**Given entries**
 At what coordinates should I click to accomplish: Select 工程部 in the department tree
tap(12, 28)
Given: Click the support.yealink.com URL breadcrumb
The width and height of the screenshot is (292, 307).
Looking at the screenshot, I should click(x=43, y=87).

**Exercise**
Each line of the data needs to be repeated exactly.

**Reply**
 At what coordinates should I click to accomplish: Select 工程部 in the department tree
tap(12, 28)
Given: Click the support.yealink.com URL breadcrumb
The width and height of the screenshot is (292, 307).
Looking at the screenshot, I should click(x=43, y=87).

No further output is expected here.